He embraced me tightly, leaning forward to whisper in my ear. 'You're my pride and joy, Jannah.'

I inhaled his sweet and musky cologne. My heart swelled up. I was grateful that Allah blessed me with my father. When my mother made me feel suffocated and distraught, my Dad was just like a breath of fresh air. I reached for my jacket and bus-pass. My mother's eyes followed me around the room, watching me sharply. Had I been anything but human, I'd be diced into pieces. Despite my internal protests, I set my pride aside and hugged my mother from behind.

'I have to go get baking supplies! I'll see you two next week, insha'Allah.' I shouted. My dad waved goodbye happily.

As I walked down the front steps, I laughed to myself. 'Ya Allah, please keep my parents smiling forever. Ameen.' I became unrecognizable in comparison to the Jannah I used to be. I was proud of myself.

*

It was now Maghrib. I placed my cake in its white packaging box carefully. 'A box cake!' I cheered excitedly. Dawud watched me through his eyelashes as I took a deep breath. 'That was one of the hardest things I've done. And to make it worse, you were staring at me the whole time!' I groaned, wiping the sweat from my forehead. 'I really shouldn't complain though. You came home early and gifted me with your presence.' I melted, twirling around happily. I was always happy around Dawud. My husband chuckled charmingly.

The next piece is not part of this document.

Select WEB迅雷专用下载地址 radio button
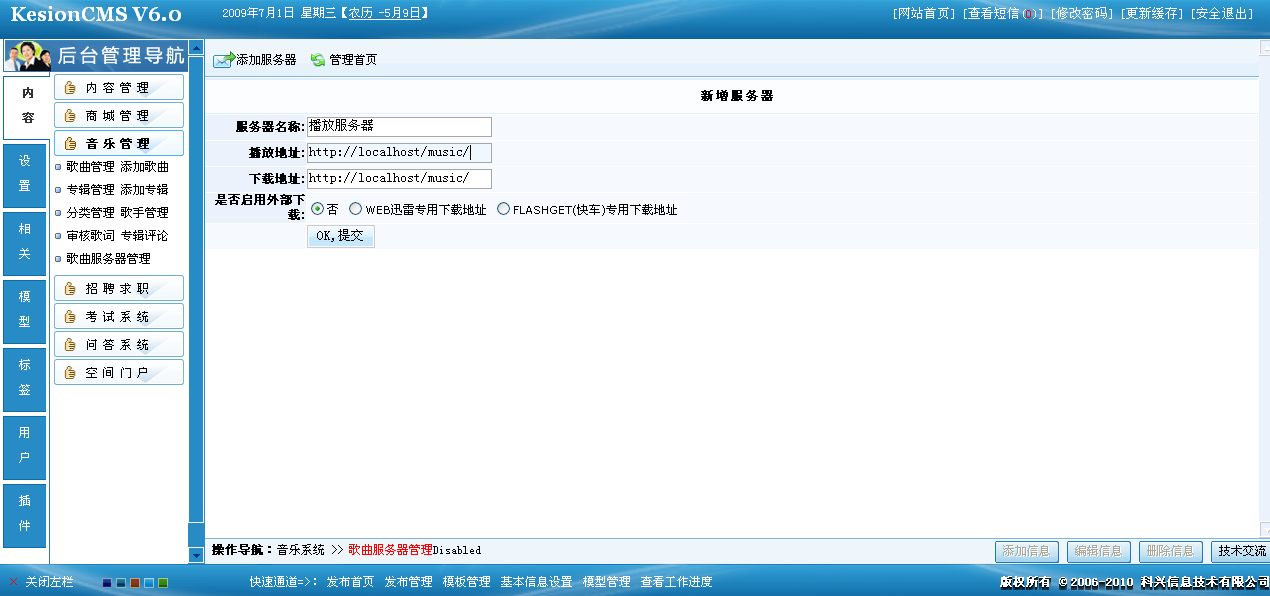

'You've become an amazing baker. I think your artistic talents are developing, Habibti.' He praised me. The butterflies in my stomach flapped uncontrollably. I smiled. 'Plus, you're incredibly easy on the eyes.' He added. I turned around and reached into my bag for a marker. In reality, I was hiding my face. But he could never know that. I was still incapable of confidently flirting and returning his cunning remarks. Although I tried my best, it was who Dawud mastered the art of sweet-talking me until I couldn't stand it any longer. 'Did you find what you're looking for?' He taunted, getting up.

I spun around quickly, pointing the marker at him defensively. 'Listen here, Dawud. I don't have time for these games! I need to-'

'Need to what?' He said, stepping closer. I gulped.

'I need to get this cake to-'

'To who?' He asked, tugging on my collar.

I took a deep breath and closed my eyes. 'Why must you do this to me?' I whined with a small smile. He wrapped his long arms around me, absorbing me into his tall frame.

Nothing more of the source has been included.